WHAT IS NEEDED:
Look through the records below for the line holding "Advertise (482, 916)". Write it out exactly, with each following line through the line holding "FINRA (994, 987)".

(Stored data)
::::::::
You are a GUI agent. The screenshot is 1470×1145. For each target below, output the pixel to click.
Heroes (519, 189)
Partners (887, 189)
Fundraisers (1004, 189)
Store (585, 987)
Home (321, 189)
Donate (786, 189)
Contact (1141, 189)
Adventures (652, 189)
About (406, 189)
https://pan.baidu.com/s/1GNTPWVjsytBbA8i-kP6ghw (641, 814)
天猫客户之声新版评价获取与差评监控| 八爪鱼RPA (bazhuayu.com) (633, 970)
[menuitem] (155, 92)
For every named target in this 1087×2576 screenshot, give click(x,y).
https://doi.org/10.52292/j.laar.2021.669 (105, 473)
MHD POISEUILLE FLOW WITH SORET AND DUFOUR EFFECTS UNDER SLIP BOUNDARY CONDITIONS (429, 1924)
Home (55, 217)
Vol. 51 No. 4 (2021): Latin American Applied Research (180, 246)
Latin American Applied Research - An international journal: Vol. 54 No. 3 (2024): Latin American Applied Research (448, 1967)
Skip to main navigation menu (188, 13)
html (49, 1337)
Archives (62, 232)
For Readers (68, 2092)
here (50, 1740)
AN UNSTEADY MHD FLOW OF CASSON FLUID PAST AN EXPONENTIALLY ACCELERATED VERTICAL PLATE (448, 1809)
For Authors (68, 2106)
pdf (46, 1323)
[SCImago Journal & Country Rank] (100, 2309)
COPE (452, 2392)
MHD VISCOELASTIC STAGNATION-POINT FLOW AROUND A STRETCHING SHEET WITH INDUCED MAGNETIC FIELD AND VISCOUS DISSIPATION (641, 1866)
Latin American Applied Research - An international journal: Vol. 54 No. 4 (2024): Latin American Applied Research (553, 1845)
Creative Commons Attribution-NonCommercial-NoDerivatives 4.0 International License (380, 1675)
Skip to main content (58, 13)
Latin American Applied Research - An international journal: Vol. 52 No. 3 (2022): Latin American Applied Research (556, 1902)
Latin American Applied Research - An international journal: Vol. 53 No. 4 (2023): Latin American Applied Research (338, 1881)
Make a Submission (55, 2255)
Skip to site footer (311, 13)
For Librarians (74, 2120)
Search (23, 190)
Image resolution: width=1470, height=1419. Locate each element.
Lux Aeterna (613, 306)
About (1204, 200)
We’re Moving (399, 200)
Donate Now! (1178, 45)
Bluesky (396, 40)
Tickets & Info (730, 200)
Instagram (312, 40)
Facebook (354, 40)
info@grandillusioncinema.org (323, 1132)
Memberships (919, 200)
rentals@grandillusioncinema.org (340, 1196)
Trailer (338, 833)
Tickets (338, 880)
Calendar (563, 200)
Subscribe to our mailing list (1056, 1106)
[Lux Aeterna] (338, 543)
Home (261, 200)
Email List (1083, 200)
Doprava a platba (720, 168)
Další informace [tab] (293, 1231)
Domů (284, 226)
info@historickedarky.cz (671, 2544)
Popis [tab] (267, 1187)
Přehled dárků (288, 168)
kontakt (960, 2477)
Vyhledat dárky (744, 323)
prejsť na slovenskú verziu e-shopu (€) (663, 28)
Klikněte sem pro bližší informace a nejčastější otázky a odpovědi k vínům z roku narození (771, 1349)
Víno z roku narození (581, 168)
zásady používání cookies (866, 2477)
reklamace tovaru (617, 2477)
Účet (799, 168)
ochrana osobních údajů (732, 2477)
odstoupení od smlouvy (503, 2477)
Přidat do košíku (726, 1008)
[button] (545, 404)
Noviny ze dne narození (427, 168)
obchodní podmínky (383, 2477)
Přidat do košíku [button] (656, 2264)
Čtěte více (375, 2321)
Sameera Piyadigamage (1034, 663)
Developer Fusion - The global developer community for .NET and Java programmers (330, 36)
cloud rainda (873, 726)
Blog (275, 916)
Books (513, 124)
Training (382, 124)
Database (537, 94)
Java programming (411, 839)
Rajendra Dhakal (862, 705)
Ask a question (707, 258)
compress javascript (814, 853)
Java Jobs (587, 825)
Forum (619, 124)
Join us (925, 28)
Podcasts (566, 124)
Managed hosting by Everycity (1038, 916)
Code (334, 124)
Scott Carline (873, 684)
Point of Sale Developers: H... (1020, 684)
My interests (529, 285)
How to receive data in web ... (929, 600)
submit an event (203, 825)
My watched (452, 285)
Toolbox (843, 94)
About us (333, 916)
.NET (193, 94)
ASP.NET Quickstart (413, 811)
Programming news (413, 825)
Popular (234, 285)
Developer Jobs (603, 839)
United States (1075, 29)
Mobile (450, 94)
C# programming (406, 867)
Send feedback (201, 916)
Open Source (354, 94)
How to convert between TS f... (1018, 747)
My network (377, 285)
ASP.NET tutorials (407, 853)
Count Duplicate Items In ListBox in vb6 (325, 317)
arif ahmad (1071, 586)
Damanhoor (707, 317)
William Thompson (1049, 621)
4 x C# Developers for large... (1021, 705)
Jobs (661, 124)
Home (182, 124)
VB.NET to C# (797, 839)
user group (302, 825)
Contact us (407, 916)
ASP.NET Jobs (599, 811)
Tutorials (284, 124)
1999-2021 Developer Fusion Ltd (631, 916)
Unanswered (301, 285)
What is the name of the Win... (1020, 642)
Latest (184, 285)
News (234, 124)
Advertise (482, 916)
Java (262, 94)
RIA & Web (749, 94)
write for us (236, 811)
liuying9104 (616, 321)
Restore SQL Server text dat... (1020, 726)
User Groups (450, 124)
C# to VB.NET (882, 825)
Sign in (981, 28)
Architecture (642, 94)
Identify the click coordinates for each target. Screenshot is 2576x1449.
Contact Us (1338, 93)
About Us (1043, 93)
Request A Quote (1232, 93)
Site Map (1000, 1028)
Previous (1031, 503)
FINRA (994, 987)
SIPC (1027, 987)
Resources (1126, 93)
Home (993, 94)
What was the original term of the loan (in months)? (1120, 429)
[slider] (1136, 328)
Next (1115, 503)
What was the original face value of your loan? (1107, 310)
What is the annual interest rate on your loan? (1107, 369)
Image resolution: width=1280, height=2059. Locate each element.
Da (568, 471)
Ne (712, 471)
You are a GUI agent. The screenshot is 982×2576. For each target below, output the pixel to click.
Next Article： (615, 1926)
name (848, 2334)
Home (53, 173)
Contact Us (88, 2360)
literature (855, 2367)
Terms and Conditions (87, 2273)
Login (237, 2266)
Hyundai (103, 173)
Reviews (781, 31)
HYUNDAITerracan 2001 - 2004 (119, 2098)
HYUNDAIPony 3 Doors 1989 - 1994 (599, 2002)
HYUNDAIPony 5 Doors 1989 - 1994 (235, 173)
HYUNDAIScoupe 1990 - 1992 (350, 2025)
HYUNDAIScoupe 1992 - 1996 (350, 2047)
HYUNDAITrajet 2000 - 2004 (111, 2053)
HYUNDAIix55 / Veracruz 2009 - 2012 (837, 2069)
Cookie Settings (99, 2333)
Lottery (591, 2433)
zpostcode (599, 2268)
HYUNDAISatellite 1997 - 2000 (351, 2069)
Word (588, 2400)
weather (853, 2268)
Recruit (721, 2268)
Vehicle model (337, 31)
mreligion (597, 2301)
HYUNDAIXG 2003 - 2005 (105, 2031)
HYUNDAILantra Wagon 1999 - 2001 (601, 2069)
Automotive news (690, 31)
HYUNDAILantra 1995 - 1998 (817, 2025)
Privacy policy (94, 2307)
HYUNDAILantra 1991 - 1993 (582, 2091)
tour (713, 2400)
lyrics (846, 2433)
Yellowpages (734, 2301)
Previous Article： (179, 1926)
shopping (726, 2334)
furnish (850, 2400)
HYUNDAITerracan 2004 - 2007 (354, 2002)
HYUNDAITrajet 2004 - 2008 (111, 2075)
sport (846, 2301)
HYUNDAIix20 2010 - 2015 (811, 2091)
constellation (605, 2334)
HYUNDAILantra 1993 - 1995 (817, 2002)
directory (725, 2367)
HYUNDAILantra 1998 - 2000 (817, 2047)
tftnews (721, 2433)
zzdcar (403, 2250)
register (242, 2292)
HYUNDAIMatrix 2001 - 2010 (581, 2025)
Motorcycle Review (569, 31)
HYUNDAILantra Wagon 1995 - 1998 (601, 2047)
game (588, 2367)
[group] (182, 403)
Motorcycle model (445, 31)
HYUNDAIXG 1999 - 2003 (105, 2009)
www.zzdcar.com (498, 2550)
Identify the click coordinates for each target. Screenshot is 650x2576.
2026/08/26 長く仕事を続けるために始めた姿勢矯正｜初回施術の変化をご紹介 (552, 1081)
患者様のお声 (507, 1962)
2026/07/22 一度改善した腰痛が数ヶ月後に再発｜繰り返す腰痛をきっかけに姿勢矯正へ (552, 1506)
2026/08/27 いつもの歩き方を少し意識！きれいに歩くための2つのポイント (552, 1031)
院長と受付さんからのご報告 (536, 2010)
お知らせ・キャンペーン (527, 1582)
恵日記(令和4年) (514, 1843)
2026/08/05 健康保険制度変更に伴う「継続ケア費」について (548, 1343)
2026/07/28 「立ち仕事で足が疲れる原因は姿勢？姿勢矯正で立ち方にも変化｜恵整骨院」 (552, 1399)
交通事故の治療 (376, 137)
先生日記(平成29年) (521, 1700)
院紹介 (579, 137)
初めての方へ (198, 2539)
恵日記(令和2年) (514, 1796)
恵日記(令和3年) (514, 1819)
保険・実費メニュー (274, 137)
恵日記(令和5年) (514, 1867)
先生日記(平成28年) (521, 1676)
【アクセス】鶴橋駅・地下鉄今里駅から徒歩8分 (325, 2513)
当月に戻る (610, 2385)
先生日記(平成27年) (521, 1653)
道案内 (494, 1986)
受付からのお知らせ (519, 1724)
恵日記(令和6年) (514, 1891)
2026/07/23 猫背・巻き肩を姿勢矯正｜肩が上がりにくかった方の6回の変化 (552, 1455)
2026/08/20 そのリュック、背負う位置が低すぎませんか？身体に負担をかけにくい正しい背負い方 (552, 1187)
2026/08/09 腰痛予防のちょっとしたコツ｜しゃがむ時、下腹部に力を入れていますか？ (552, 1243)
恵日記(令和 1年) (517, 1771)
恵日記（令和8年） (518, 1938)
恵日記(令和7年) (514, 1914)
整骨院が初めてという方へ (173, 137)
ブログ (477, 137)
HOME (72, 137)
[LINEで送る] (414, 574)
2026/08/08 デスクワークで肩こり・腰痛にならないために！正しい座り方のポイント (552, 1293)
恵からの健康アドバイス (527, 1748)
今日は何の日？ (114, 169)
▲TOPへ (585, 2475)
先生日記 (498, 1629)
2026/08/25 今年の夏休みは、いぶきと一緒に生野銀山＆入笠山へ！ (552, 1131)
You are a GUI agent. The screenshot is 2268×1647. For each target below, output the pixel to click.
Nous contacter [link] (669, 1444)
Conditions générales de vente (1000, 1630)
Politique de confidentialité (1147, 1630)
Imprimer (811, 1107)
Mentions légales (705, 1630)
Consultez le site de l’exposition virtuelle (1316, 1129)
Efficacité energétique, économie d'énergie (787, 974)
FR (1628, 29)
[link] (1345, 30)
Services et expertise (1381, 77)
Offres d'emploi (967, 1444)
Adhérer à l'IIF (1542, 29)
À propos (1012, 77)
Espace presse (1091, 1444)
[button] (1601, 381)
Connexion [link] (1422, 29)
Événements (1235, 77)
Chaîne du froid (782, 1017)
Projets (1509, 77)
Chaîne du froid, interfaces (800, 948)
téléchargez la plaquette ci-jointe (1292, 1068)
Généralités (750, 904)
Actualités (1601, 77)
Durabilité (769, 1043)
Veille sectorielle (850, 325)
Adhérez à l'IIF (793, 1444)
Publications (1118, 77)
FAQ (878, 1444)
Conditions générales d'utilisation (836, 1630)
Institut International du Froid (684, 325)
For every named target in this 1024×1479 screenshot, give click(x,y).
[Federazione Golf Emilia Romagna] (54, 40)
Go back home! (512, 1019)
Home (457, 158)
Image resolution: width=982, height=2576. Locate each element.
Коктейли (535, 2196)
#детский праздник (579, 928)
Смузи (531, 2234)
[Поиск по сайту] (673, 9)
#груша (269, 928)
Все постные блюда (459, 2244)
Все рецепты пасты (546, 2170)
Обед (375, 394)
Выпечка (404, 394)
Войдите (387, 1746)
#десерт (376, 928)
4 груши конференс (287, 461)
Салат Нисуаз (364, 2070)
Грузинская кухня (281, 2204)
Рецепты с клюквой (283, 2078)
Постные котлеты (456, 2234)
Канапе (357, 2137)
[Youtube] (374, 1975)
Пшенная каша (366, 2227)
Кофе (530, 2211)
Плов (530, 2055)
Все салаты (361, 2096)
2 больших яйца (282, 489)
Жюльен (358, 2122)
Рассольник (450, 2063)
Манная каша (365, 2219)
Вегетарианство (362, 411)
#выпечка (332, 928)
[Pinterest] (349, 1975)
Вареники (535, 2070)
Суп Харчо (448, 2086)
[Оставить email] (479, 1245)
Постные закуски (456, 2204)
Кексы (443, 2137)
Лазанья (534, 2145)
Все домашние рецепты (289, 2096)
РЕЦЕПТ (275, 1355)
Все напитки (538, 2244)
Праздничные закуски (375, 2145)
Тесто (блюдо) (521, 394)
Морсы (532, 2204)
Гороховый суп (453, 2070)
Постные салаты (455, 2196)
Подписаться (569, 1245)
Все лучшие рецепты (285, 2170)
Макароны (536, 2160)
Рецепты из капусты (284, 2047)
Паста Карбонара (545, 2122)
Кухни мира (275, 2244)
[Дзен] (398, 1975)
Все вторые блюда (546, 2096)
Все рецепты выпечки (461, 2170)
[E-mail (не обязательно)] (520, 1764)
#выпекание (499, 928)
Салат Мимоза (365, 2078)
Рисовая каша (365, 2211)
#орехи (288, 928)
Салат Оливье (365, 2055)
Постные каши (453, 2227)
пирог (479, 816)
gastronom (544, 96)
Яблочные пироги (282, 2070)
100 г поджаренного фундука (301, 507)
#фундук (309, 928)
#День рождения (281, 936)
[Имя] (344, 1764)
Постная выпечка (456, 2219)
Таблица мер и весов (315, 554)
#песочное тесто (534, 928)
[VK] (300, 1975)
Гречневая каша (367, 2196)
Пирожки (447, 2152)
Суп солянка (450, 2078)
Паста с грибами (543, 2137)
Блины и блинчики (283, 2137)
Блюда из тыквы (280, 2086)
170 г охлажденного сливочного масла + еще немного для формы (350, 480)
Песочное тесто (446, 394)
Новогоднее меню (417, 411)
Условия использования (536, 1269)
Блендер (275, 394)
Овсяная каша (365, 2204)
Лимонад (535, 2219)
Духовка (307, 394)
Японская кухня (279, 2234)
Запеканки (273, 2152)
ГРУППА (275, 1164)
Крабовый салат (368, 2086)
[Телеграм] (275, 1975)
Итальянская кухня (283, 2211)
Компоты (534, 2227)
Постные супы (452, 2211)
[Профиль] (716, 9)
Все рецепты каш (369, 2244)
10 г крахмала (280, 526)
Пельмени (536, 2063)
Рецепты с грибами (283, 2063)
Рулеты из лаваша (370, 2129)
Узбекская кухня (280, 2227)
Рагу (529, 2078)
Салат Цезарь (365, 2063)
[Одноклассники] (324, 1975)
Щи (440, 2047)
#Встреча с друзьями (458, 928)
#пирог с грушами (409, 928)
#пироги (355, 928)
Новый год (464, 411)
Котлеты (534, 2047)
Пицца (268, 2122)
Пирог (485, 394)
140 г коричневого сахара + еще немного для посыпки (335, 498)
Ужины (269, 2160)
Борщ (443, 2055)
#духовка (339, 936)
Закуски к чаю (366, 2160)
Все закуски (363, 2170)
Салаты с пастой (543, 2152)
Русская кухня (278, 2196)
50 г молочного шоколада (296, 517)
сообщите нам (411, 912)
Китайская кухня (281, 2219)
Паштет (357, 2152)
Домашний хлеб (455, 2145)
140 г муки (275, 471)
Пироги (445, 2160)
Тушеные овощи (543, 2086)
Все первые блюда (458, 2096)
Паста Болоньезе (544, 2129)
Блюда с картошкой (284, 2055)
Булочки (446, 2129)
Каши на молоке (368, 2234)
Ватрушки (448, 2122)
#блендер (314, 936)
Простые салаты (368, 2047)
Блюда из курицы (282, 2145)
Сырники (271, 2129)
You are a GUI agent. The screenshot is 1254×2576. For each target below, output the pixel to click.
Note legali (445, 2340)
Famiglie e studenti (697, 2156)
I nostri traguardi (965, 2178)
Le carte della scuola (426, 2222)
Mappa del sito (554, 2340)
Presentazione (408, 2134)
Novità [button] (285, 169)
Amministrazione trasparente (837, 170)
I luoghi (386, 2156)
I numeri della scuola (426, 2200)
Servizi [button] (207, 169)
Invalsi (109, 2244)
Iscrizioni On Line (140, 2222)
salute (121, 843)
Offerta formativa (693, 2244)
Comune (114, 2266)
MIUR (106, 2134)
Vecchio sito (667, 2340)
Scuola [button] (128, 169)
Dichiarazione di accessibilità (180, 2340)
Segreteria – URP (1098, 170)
::::::::
RESULT FOR THIS EXERCISE:
Advertise (482, 916)
Java (262, 94)
RIA & Web (749, 94)
write for us (236, 811)
liuying9104 (616, 321)
Restore SQL Server text dat... (1020, 726)
User Groups (450, 124)
C# to VB.NET (882, 825)
Sign in (981, 28)
Architecture (642, 94)
Identify the click coordinates for each target. Screenshot is 2576x1449.
Contact Us (1338, 93)
About Us (1043, 93)
Request A Quote (1232, 93)
Site Map (1000, 1028)
Previous (1031, 503)
FINRA (994, 987)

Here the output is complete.